RLA Award to Support Inter-American Consortium Meetings
Sonia Alvarez. Leonard J. Horwitz Professor of Latin American Politics and Studies and director of the Center for Latin American, Caribbean, and Latino Studies, has received a Research Leadership in Action grant of $25,000 from the Vice Provost for Research for her proposal, “Interrogating the Civil Society Agenda.” Alvarez's award will support the annual meetings of an inter-university, inter-American consortium centered on the study of social movements. The first one will be held on the UMass Amherst campus in April 2008.
RLA grants require a 1:1 match from external sources which may come in as gifts, grants or sponsorships. One objective of this program is to help faculty build networks of external connections for future support.
Focused on the Américas in comparative and transnational perspective, the inter-American consortium meetings will showcase UMass Amherst's intellectual leadership in this burgeoning field and advance the work of one of the Center’s largest and most successful research working groups on “Social Movements and Cultural-Political Transformations in the 21st Century.” It is composed of over 30 faculty and graduate students from diverse disciplines in the social sciences, humanities, education, and applied sciences and seeks to unravel questions about how social movement actors are struggling within, outside, and against the confines of "civic participation," as defined by dominant institutions.

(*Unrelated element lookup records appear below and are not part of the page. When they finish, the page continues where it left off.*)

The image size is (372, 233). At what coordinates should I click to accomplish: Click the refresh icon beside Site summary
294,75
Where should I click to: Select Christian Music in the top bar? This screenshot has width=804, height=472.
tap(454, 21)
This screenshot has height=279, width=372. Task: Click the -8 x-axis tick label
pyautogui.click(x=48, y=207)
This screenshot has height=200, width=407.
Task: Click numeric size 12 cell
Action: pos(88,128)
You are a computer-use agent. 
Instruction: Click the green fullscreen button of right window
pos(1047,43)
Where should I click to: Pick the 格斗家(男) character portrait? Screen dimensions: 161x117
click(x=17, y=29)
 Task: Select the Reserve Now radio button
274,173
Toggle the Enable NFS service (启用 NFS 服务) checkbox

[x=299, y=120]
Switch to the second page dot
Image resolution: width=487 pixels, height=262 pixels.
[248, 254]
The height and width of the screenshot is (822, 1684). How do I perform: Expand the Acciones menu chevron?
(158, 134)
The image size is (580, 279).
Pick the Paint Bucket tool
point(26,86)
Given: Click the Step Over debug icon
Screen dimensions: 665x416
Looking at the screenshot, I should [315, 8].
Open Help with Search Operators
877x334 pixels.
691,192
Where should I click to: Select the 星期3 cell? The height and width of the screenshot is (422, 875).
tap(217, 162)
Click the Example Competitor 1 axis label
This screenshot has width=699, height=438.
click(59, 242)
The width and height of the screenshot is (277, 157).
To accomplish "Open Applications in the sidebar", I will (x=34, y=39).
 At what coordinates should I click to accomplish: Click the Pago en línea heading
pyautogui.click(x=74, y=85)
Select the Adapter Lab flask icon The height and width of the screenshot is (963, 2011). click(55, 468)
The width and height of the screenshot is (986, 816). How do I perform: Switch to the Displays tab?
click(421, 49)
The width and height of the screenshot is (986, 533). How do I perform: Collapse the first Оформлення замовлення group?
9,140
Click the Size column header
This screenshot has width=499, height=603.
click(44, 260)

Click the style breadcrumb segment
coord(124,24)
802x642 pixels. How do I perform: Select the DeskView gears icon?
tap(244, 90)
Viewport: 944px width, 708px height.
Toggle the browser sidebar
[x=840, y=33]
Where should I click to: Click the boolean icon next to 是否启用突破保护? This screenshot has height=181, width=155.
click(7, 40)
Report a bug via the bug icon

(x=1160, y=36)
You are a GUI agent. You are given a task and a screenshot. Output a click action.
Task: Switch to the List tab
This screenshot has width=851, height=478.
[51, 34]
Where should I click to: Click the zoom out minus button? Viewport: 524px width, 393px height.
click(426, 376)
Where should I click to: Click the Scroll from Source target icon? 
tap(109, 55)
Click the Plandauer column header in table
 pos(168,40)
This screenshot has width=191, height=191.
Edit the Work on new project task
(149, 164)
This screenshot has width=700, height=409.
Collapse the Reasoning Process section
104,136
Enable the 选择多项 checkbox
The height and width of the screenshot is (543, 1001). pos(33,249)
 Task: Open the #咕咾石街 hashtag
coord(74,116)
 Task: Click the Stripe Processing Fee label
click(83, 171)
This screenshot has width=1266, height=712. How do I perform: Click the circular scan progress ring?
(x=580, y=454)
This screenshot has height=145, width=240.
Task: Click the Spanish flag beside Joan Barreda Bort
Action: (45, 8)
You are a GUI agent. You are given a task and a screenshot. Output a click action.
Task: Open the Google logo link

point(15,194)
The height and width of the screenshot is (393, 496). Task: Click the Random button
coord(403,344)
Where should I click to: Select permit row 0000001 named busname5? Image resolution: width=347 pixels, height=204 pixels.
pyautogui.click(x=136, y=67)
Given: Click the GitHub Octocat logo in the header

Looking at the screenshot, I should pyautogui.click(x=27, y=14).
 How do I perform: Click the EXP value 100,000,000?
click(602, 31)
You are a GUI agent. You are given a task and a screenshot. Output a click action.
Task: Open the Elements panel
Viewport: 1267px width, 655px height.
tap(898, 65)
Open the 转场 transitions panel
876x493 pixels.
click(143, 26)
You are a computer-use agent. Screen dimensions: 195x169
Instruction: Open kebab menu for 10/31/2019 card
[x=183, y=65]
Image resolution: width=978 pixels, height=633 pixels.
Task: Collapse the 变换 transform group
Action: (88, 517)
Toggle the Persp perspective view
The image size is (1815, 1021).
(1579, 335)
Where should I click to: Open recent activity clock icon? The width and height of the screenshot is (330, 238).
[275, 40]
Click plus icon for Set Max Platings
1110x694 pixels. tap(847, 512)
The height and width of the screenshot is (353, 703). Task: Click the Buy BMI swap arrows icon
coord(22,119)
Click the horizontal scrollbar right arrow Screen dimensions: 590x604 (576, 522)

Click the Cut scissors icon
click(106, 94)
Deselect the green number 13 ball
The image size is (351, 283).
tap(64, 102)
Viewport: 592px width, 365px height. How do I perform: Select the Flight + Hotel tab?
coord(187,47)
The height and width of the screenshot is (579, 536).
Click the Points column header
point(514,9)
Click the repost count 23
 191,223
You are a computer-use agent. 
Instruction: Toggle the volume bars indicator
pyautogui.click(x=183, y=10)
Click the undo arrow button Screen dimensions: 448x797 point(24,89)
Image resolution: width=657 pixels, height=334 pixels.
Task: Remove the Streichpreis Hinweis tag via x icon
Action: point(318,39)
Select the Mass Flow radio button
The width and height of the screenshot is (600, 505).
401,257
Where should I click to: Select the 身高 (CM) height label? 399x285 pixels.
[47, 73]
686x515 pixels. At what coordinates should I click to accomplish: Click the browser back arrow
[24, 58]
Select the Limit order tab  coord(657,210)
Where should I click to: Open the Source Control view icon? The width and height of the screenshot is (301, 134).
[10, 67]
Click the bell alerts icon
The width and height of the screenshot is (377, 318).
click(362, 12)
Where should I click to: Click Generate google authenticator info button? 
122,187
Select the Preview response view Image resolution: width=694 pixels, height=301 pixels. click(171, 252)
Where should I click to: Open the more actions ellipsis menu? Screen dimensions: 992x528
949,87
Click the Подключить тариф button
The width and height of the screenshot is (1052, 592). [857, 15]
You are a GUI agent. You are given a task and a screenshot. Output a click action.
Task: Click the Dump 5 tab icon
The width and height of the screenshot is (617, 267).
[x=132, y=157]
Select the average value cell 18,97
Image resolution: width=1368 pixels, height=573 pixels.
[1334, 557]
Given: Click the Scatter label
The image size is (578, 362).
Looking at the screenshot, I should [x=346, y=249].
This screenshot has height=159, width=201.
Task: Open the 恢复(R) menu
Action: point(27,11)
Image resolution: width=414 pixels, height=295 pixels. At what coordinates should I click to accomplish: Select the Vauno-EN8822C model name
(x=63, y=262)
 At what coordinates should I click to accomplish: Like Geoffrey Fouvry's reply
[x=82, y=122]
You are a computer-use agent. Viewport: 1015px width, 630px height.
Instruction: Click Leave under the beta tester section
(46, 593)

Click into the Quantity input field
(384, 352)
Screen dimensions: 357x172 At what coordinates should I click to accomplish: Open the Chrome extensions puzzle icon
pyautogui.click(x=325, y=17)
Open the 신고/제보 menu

The Inter-University Consortium's aim is to interrogate the civil society agenda, critically take stock of the vast comparative literature it generated in the last 15 years, and advance the debate by engaging in collaborative transnational research exchanges and partnerships. By bringing together scholars from Latin America and the U.S.—many of whom have been at the forefront of the debate about civil society and social movements—the expectation is to foster a critical dialogue that questions the prevailing agenda's limits and assumptions.
By incorporating scholars with expertise in other world regions, the hope is to place the debate over civil society in a broader global context, highlighting what is specific and what is not to the Latin American debate. The creation of cross-disciplinary, cross-border and cross-regional synergies Alvarez says will lay the groundwork for future joint projects. The annual meetings will result in collectively edited volumes on cutting-edge topics in the field of social movement studies.